Problem requirements. Say how many lines of the listing below hold the string "AINEX", and say nothing else.
*** Opening Record set ***
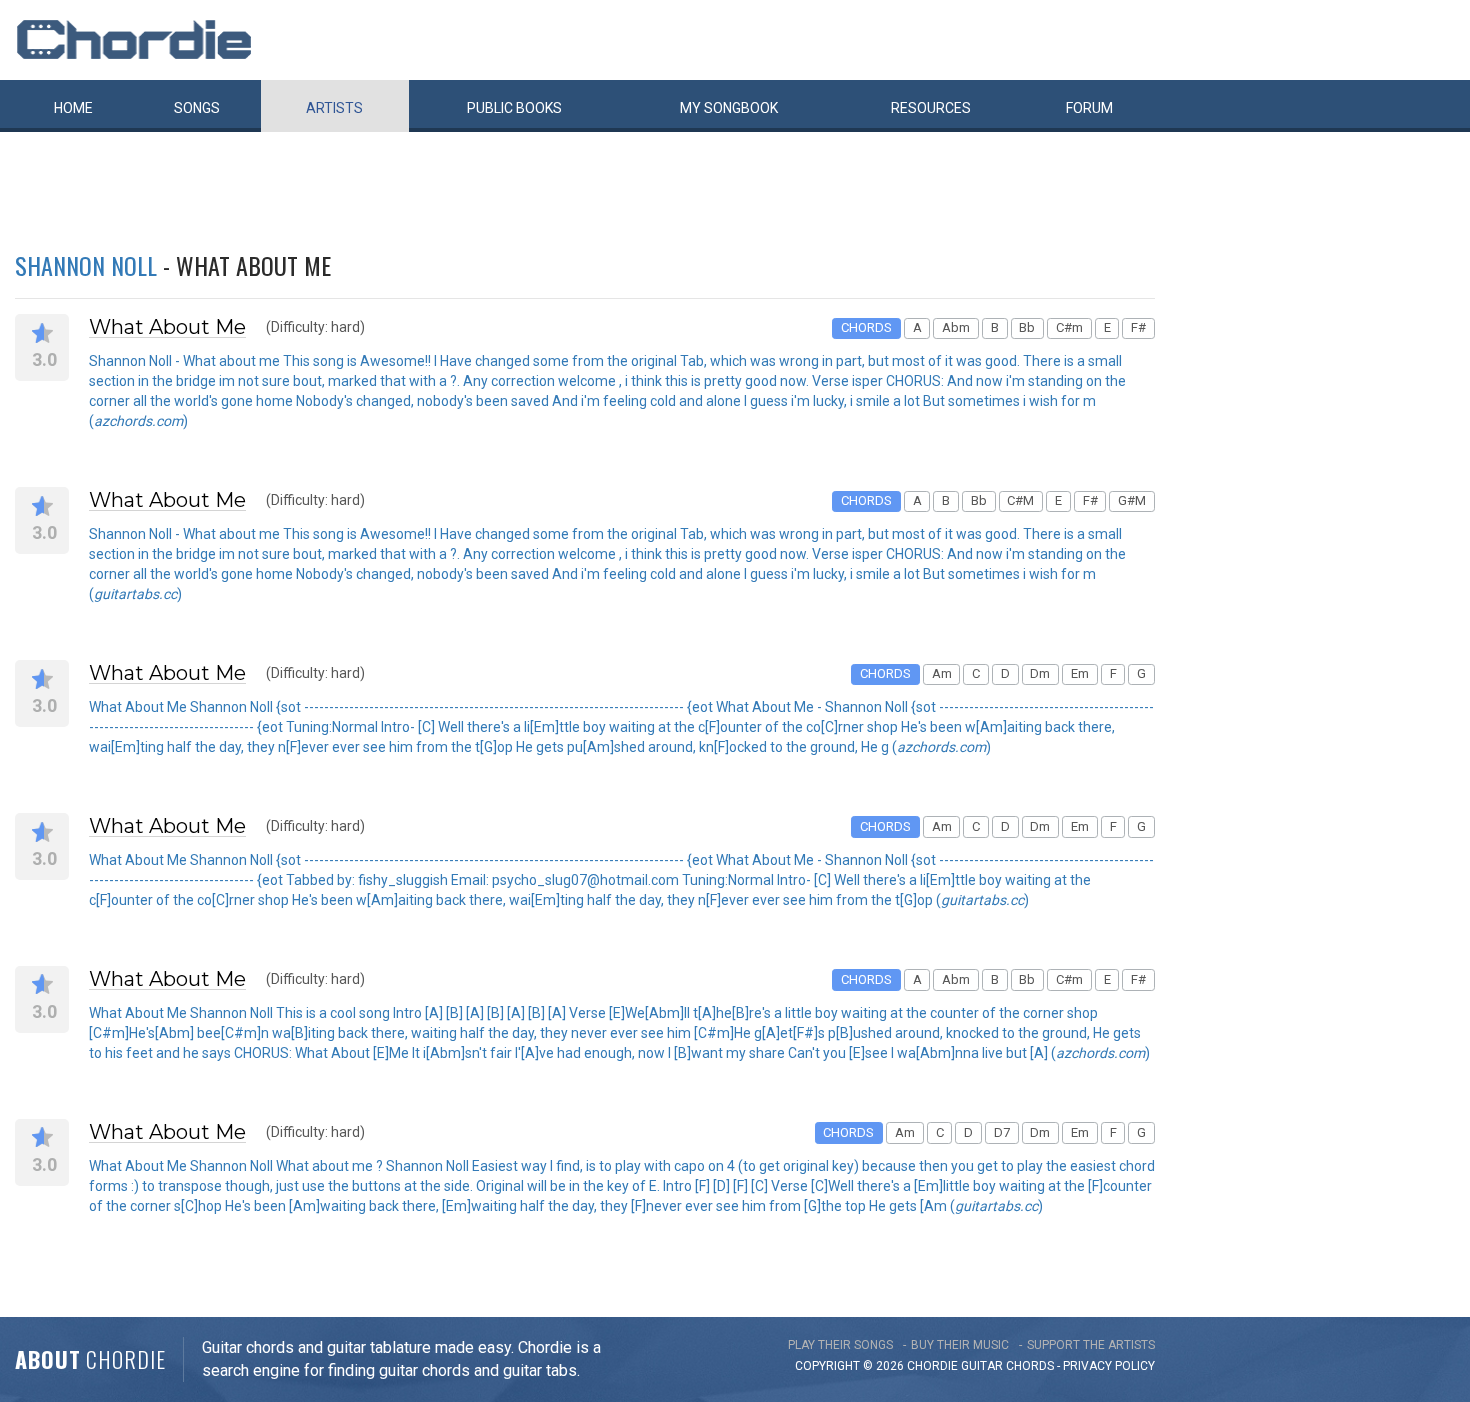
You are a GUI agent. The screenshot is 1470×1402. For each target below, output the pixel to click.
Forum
*** Closing Record set ***
*** Opening Record set ***
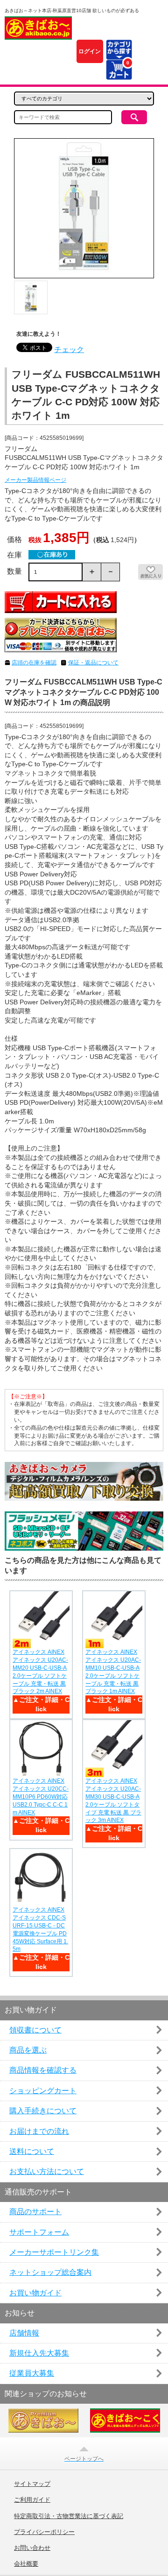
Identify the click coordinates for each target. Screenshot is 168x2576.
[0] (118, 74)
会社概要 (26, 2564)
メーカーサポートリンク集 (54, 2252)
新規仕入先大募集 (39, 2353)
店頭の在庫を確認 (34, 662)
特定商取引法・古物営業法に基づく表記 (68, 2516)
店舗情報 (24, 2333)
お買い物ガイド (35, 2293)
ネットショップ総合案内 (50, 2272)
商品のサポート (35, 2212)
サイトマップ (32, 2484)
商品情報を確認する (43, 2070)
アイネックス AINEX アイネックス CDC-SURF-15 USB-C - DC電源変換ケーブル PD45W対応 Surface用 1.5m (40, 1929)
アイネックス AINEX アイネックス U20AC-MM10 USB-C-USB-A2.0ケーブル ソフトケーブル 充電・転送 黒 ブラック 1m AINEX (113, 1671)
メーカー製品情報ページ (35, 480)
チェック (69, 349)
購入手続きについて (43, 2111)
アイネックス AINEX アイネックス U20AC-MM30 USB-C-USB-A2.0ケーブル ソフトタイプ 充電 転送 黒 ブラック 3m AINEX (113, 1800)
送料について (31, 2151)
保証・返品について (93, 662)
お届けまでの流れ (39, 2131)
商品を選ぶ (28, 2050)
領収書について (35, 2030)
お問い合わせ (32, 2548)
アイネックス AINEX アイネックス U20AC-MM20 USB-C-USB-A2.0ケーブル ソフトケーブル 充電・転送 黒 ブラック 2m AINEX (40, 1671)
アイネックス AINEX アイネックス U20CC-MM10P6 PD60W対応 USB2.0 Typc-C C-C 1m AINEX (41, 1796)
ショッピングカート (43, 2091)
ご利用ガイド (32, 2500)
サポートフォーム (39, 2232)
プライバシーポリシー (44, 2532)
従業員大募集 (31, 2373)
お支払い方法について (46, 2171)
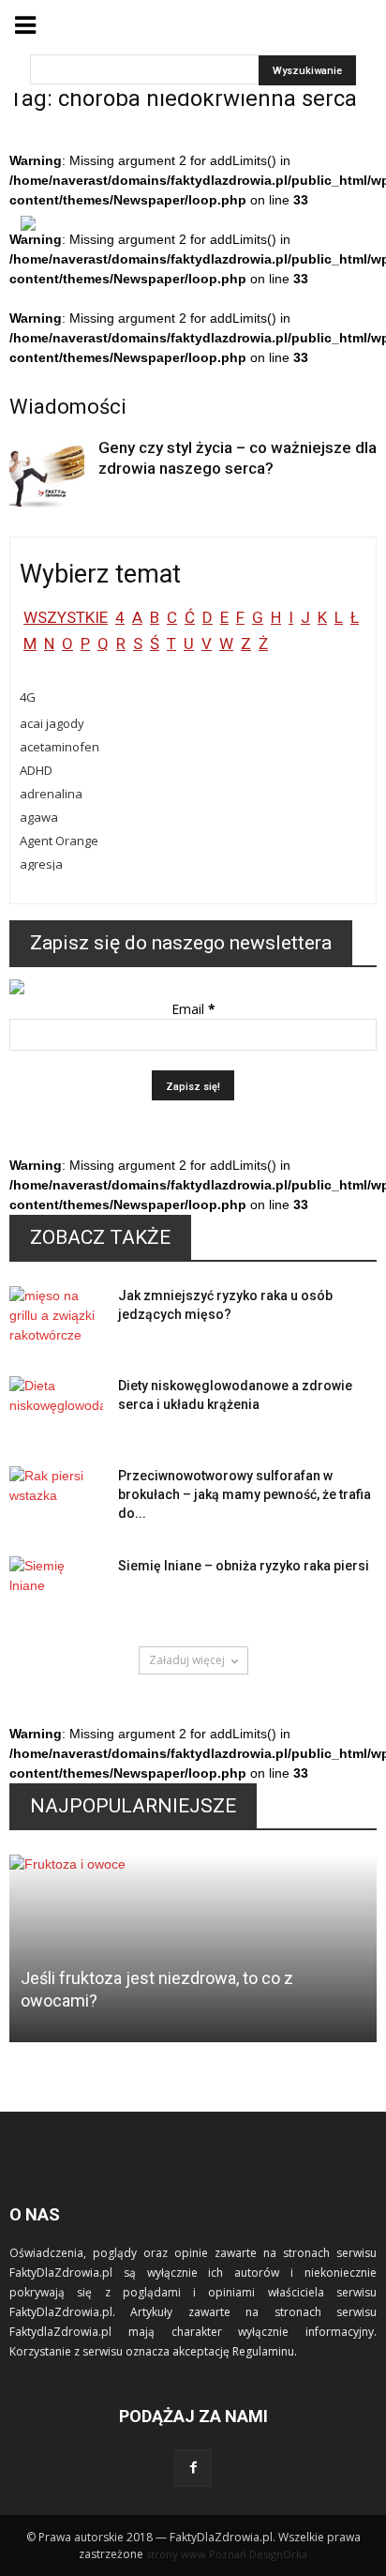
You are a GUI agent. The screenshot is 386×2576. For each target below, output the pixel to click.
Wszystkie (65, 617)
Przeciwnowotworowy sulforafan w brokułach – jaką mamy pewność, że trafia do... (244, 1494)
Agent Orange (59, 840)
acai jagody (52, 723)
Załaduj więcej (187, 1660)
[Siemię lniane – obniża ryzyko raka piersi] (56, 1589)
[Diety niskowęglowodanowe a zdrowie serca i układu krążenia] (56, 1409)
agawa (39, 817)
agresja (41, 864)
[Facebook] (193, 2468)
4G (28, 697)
*** Closing Record set ***
Solution. 5